Drug Price Controls and Pharmaceutical Innovation

Drug costs in Canada have risen more quickly than other health care costs. As Valentin Petkantchin explains, this increase is not due to increases by multinational pharmaceutical companies, but rather to other factors including more frequent use of drugs and higher markups at the wholesale and retail levels.

Elder Care: The Nexus for Family, Work and Health Policy

Satya Brink presented this paper at an annual conference of the Canadian Association of Gerontology in Montreal in October 2002. In her paper, she discusses the wide-reaching impact of elder care on individuals, families, work, and public policy.

Every Number Tells a Story: A Review of Public and Private Health Expenditures and Revenues in Canada, 1980-2000

This article by Glenn Brimacombe analyzes public versus private health care spending in Canada from 1980 to 2000. In this regard, the author finds there has been no drastic move towards increased private spending, even though the author does note some increases. Brimacombe underscores that there are important differences within the health care field, with sectors functioning in fundamentally different manners from one another (physicians versus other professionals, for example). Accordingly, Brimacombe argues that Canada must bring together these sectors in a more “financially seamless structure” prior to embarking on health care reform. Finally, the author considers the particulars of Canada’s situation vis-à-vis other international cases (such as Australia).

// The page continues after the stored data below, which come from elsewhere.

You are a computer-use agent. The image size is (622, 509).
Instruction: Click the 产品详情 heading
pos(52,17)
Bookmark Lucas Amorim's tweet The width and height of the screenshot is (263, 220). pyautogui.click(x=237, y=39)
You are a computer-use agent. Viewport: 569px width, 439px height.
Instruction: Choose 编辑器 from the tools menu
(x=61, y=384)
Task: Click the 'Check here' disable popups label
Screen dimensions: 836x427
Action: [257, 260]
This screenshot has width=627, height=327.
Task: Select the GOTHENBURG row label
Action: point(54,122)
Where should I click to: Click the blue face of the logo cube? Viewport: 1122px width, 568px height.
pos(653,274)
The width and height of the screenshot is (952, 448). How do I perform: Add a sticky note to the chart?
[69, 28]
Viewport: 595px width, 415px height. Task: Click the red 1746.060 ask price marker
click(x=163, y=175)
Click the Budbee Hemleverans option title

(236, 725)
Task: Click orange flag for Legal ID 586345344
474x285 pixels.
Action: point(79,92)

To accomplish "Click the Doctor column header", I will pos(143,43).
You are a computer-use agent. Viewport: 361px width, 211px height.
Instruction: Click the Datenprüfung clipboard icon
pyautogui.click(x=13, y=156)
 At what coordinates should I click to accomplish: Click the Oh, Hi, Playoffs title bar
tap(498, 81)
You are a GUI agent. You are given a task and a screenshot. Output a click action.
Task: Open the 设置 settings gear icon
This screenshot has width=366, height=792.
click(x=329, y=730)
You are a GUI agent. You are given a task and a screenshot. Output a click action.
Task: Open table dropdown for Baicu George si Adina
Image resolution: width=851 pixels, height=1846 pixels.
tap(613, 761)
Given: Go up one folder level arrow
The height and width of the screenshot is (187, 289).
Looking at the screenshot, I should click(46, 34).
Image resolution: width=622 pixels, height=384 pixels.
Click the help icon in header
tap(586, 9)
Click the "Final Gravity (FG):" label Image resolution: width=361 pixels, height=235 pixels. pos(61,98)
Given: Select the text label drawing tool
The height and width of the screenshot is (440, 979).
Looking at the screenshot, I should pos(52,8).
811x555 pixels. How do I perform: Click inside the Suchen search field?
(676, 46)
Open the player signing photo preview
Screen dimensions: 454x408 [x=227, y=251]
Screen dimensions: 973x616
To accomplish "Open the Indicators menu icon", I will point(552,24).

Expenditure on Medical Care in Canada: Looking at the Numbers

Brian Ferguson’s paper Expenditure on Medical Care in Canada: Looking at the Numbers, argues the only option to afford the level of health services Canadians have become accustomed to is to allow greater private spending. Ferguson asserts the way Canadians pay for health care has changed. In the past, governments had “the luxury” of running deficits and Medicare was financed based on borrowing. Today, however, Ferguson points out health care must be paid out of current revenues. These higher costs leave governments with the option of raising taxes, reducing services, or turning to private funds.

Fair Pharmacare?

Sylvia Fuller provides a backgrounder on the BC government’s changes to the provincial pharmacare program. The Government has presented the recent restructuring of the pharmacare program as a reasonable solution to the problem of increasing drug costs; pharmaceuticals have been consuming an ever larger proportion of the health care budget, so the Government is seeking to limit its role in paying for prescriptions.

For the Good of the Patients: Financial Incentives to Improve Stability in the Canadian Health Care System

This article by Grant L. Reuber and Finn Poschmann analyzes the costs of public health care in Canada and the means of reform. The authors believe incorporating direct financial incentives into the system would “temper growth in demand for health services and place market pressure on providers to improve their efficiency and reduce costs” while still respecting the Canada Health Act. Reuber and Poschmann believe the best way of operationalizing the aforementioned financial incentives is through a provincial tax credit which would be tied to usage of the health care system.

Fragile Recovery: The State of Public Services in Manitoba

A number of contributors helped prepare this Canadian Centre for Policy Alternatives (CCPA) report which assesses the state of Manitoba’s public services – including health care, education, emergency services, parks, libraries, and cultural institutions.